Task statement –
The required output is every entry below, copied exactly.

Dataset excerpts –
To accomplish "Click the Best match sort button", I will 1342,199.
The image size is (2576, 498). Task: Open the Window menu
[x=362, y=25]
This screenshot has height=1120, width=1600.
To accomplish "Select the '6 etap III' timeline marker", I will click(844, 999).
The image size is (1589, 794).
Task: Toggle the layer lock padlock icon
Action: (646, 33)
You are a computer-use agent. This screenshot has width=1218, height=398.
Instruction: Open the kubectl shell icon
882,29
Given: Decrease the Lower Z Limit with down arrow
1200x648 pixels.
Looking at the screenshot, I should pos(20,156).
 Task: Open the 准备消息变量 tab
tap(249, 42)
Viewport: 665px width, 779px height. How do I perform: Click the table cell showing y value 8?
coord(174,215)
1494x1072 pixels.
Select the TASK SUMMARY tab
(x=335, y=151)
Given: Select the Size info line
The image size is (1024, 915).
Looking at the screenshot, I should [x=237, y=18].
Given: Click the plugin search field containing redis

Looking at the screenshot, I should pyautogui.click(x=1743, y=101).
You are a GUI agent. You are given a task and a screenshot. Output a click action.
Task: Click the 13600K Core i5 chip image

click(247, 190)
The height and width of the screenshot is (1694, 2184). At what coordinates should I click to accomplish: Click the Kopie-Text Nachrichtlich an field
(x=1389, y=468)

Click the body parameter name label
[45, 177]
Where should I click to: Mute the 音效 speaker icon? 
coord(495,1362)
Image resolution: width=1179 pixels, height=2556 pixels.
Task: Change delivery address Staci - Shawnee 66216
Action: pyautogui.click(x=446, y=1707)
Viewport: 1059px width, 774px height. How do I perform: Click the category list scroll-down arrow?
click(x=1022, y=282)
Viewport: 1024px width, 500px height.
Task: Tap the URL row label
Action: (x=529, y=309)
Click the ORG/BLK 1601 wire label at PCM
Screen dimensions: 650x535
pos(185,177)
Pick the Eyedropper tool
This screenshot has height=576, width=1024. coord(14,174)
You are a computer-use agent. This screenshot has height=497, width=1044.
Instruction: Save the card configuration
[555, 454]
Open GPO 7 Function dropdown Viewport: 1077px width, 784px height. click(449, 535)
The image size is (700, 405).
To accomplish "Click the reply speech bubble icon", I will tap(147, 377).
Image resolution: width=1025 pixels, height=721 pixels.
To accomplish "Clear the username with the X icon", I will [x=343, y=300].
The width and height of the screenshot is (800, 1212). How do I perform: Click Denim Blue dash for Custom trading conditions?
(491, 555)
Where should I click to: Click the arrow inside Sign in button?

Exercise response –
To accomplish "Click the Best match sort button", I will 1342,199.
The image size is (2576, 498). Task: Open the Window menu
[x=362, y=25]
This screenshot has height=1120, width=1600.
To accomplish "Select the '6 etap III' timeline marker", I will click(844, 999).
The image size is (1589, 794).
Task: Toggle the layer lock padlock icon
Action: (646, 33)
You are a computer-use agent. This screenshot has width=1218, height=398.
Instruction: Open the kubectl shell icon
882,29
Given: Decrease the Lower Z Limit with down arrow
1200x648 pixels.
Looking at the screenshot, I should pos(20,156).
 Task: Open the 准备消息变量 tab
tap(249, 42)
Viewport: 665px width, 779px height. How do I perform: Click the table cell showing y value 8?
coord(174,215)
1494x1072 pixels.
Select the TASK SUMMARY tab
(x=335, y=151)
Given: Select the Size info line
The image size is (1024, 915).
Looking at the screenshot, I should [x=237, y=18].
Given: Click the plugin search field containing redis

Looking at the screenshot, I should pyautogui.click(x=1743, y=101).
You are a GUI agent. You are given a task and a screenshot. Output a click action.
Task: Click the 13600K Core i5 chip image

click(247, 190)
The height and width of the screenshot is (1694, 2184). At what coordinates should I click to accomplish: Click the Kopie-Text Nachrichtlich an field
(x=1389, y=468)

Click the body parameter name label
[45, 177]
Where should I click to: Mute the 音效 speaker icon? 
coord(495,1362)
Image resolution: width=1179 pixels, height=2556 pixels.
Task: Change delivery address Staci - Shawnee 66216
Action: pyautogui.click(x=446, y=1707)
Viewport: 1059px width, 774px height. How do I perform: Click the category list scroll-down arrow?
click(x=1022, y=282)
Viewport: 1024px width, 500px height.
Task: Tap the URL row label
Action: (x=529, y=309)
Click the ORG/BLK 1601 wire label at PCM
Screen dimensions: 650x535
pos(185,177)
Pick the Eyedropper tool
This screenshot has height=576, width=1024. coord(14,174)
You are a computer-use agent. This screenshot has height=497, width=1044.
Instruction: Save the card configuration
[555, 454]
Open GPO 7 Function dropdown Viewport: 1077px width, 784px height. click(449, 535)
The image size is (700, 405).
To accomplish "Click the reply speech bubble icon", I will tap(147, 377).
Image resolution: width=1025 pixels, height=721 pixels.
To accomplish "Clear the username with the X icon", I will [x=343, y=300].
The width and height of the screenshot is (800, 1212). How do I perform: Click Denim Blue dash for Custom trading conditions?
(491, 555)
Where should I click to: Click the arrow inside Sign in button?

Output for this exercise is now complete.